Sylvan Lake council hopes to repair relationship with Wildrose MLA
Sylvan Lake town council will meet today with local Wildrose MLA Kerry Towle to fix their souring relationship.
In an unusual move that suggests how deep the divide has become, a moderator has been recruited to referee the luncheon get-together to improve communications.
“I think the reason to go to a moderator is because we’re starting to have a pattern in how the MLA handles the affairs of our community,” said Mayor Susan Samson. “And we need to break that pattern. (It) doesn’t work for us.”
Relations between the town and its MLA have been rocky for months.
In August, the town went as far as to post an open letter to local residents on its website criticizing Towle for not communicating with the municipality.
The letter followed a Wildrose-organized meeting that drew 500 people on the contentious intersection at Secondary Hwy 781 and Hwy 11.
Towle irked town council by questioning why it wasn’t there and suggested they weren’t listening to the needs of the community.
A raucous meeting in the town on Wednesday seemed to further exacerbate relations between municipal officials and their local Opposition MLA.
The meet and greet was advertised as an opportunity for residents to get some face time with Deputy Premier Thomas Lukaszuk to discuss local issues such as the need for an urgent care centre and highway access improvements.
However, a vocal contingent, travelling from as far as Camrose, showed up to debate property rights.
Samson decried the gathering as an opportunity lost.
She knows of a resident who wanted to discuss the care an elderly parent was receiving in a seniors home, but could not.
“The deputy premier was not able to address that because the meeting, the style of the meeting and the intent of the meeting ,was changed through the actions of our MLA working in collaboration with Joe Anglin (Wildrose MLA for Rimbey-Rocky Mountain House-Sundre).
“That’s not how we do business, what happened last night.”
Towle takes issue with the suggestion that she changed the meeting into something the town didn’t intend.
“I didn’t change anything about the meeting. It was not my meeting. The only thing I did was to ask residents to come out and attend.”
Dissatisfaction with the format of the meeting came from some of those attending and asked the deputy premier to change the style of the meeting, which he did, she added.
“The fact that the people changed the outcome of the meeting (Wednesday) night, that had nothing to do with me,” Towle said.
“I didn’t organize anybody at the meeting to do anything.
“There were some land surface rights people who were there who were pretty vocal, but it was an open meeting.”
Towle feels the mayor’s criticism of her “pattern” for handling local issues is a “bit unfair.
“The residents of Sylvan Lake are coming to me because they’re saying they’ve never had a voice before,” she said.
“They are calling me consistently and asking me to take their voice to the provincial level, which is what I’m doing.
“Unfortunately, that’s at odds with how it’s been done before — I understand that. And it’s also created some friction, apparently, between council and I.”
Towle sees no need for a mediator or moderator, but is happy to go that route if it helps relations with the town.

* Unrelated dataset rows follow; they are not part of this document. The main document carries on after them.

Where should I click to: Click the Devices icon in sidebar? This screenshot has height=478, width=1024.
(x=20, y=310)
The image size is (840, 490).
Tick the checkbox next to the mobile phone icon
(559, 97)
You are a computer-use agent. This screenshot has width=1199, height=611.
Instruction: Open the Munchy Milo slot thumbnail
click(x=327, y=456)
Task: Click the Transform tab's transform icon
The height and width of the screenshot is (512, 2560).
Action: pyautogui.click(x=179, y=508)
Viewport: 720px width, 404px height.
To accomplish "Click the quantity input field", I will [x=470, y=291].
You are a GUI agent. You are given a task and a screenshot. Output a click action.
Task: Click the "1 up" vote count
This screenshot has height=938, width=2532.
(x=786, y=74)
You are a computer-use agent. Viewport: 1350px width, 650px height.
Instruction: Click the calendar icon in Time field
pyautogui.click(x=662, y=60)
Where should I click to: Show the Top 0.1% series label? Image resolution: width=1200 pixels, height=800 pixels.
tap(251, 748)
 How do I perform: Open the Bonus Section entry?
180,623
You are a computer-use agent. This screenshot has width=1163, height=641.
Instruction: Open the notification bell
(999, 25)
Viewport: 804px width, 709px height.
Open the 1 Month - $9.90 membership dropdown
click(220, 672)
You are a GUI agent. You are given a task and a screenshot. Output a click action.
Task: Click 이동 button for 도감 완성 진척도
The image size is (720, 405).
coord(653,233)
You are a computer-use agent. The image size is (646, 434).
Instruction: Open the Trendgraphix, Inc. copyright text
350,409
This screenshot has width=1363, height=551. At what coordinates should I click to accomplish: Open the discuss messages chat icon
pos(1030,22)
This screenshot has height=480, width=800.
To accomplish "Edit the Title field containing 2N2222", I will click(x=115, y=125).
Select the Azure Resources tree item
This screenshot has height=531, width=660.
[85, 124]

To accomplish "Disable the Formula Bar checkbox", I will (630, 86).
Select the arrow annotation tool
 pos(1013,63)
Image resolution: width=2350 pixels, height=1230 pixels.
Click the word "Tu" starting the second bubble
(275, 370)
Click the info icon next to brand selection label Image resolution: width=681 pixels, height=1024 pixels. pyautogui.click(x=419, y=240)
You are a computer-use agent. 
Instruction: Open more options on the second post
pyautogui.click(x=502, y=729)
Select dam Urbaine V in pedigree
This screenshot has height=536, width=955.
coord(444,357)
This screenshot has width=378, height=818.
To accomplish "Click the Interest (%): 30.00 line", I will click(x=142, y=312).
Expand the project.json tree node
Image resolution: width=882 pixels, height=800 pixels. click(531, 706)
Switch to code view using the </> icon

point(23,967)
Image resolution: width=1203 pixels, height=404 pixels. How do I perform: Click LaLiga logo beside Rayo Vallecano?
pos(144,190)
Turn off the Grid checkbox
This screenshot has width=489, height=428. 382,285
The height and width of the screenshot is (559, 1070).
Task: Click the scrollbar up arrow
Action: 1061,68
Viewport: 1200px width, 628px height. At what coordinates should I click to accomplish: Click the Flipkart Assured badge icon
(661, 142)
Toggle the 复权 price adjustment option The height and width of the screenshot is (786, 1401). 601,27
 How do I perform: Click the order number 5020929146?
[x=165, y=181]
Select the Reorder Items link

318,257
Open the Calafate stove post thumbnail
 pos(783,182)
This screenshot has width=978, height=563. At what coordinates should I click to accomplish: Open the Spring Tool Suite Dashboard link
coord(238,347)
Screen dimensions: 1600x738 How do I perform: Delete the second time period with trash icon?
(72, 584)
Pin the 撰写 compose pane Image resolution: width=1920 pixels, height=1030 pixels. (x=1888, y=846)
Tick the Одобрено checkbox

Despite their differences, Towle is confident a good working relationship can be formed.
“We’re all here for the residents of this riding and Sylvan Lake. I think both parties absolutely want to figure out a way where both sides have to be able to do their job.”
While she is happy to work with the town, she won’t stop speaking up for residents, she said.
Bob Clark, a former Alberta Ethics Commissioner and Social Credit Party leader, has volunteered to moderate the lunch-hour meet with council and the town’s chief administrative officer at no charge.